Rich Campagna, CMO at Bitglass:
“Malicious browser extensions highlight the harsh reality that an unknown vulnerability can pose a major threat to data security and brand reputation. It is the responsibility of companies to ensure appropriate configurations, deny unauthorized access, and protect sensitive data at rest.
In addition to losing login credentials, this hack likely exposed a plethora of sensitive personal information. It will be interesting to see how Facebook users respond. This (when added to the growing list of cybersecurity lapses at the social media giant), could significantly harm consumer trust in the company.”
Paul Bischoff, Privacy Advocate at Comparitech.com:
“The 81,000 hacked Facebook data in this instance were not part of the data that was leaked by Cambridge Analytica nor the September security breach. Instead, the data was gathered by rogue browser extensions. Facebook didn’t specify which browser extensions were to blame, but it wouldn’t be the first time that popular browser extensions turned out to be malware. Extensions, also called plug-ins, are like apps that you install on your browser. Given enough permissions, they could conceivably gather information from pages visited and send the data back to a hacker-owned command and control center.
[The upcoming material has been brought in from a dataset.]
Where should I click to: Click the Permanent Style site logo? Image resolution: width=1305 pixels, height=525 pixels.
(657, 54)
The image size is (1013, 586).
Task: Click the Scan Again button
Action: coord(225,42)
I”t’s important for people who use Chrome and Firefox to properly vet the extensions they install. Second, everyone with a Facebook account should limit who can see their posts to “Friends” instead of “Friends of friends”, the latter being the default. The report indicates the extensions used pulled data from victims’ friends accounts as well. If a friend of a friend installs an infected extension, it could possibly pull personal data from your account. Reducing visibility won’t fully protect you, but it will lessen the attack surface.”